Cassazione su condotta antisindacale del datore di lavoro che rifiuta di far assistere il lavoratore dal proprio sindacato
10 Febbraio 2026
Corte di Cassazione – Ordinanza n. 29809 del 12 novembre 2025
Commento a cura di Robert Tenuta, Direttivo Nazionale Dirigenza Sanitaria Anaao Assomed
Con Ordinanza del 12 novembre 2025, n.29809, la Corte di Cassazione ha stabilito che è da considerarsi condotta antisindacale il rifiuto di un’azienda di far assistere un lavoratore dal proprio sindacato, limitandone in tale modo la libera scelta.
Il datore di lavoro è sempre tenuto a garantire ai lavoratori l’assistenza sindacale, tanto che impedire la libera scelta in fase di conciliazione rappresenta una violazione del diritto di associazione e una condotta antisindacale.

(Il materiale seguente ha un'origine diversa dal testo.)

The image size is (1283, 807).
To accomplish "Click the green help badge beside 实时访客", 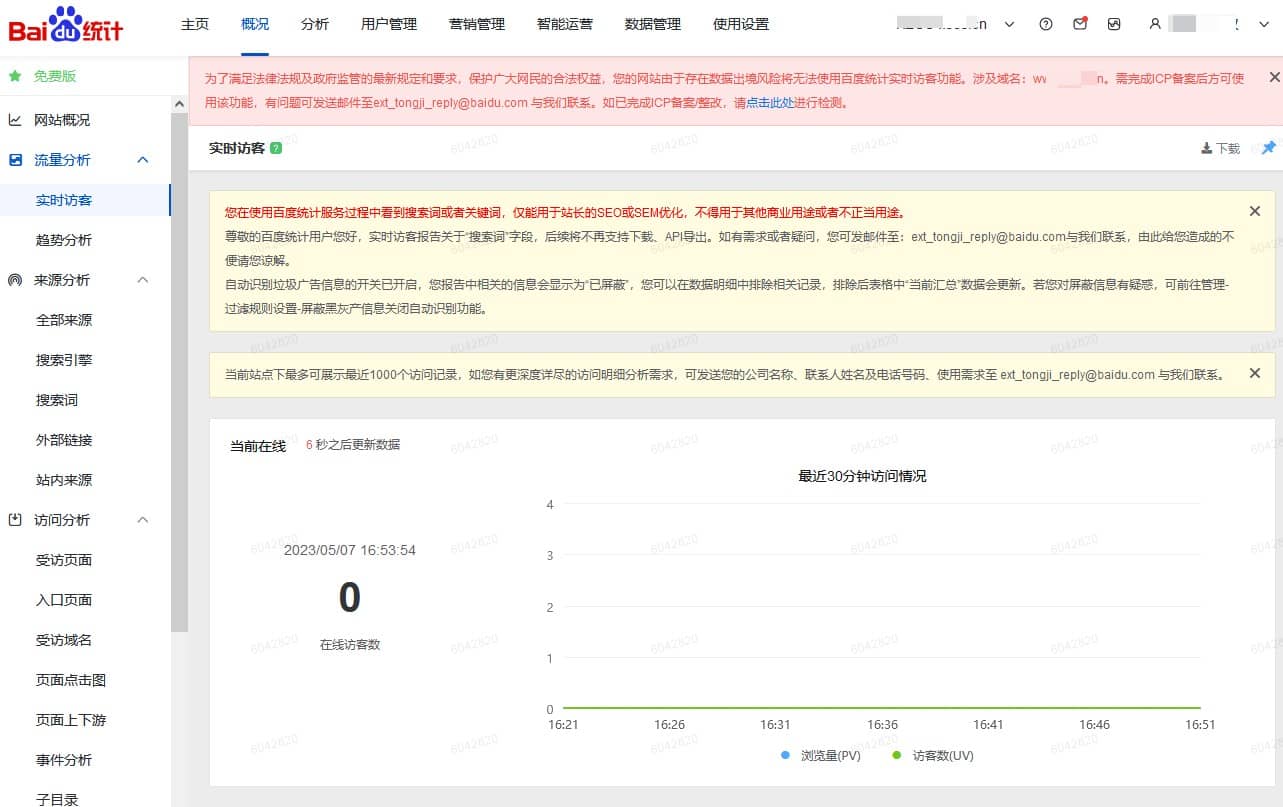I will (276, 148).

Così si è espressa la Corte di Cassazione (ordinanza del 12 novembre 2025 n. 29809), precisando in quali casi il datore di lavoro può essere accusato di condotta antisindacale nell’ambito delle procedure di conciliazione per la risoluzione del rapporto di lavoro.
Secondo la Corte, infatti, è da classificare come antisindacale la condotta del datore di lavoro che rifiuta di far assistere il lavoratore dal proprio sindacato, limitando la libera scelta.
La Cassazione ha chiarito inoltre che per dichiarare una condotta antisindacale è sufficiente che la condotta dell’azienda abbia la capacità di ledere la libertà sindacale anche solo potenzialmente.
Nello specifico il datore di lavoro non può sottrarsi all’obbligo di assicurare l’assistenza sindacale neanche seguendo le indicazioni della propria associazione di categoria, che non rappresenta un limite per la responsabilità dell’azienda.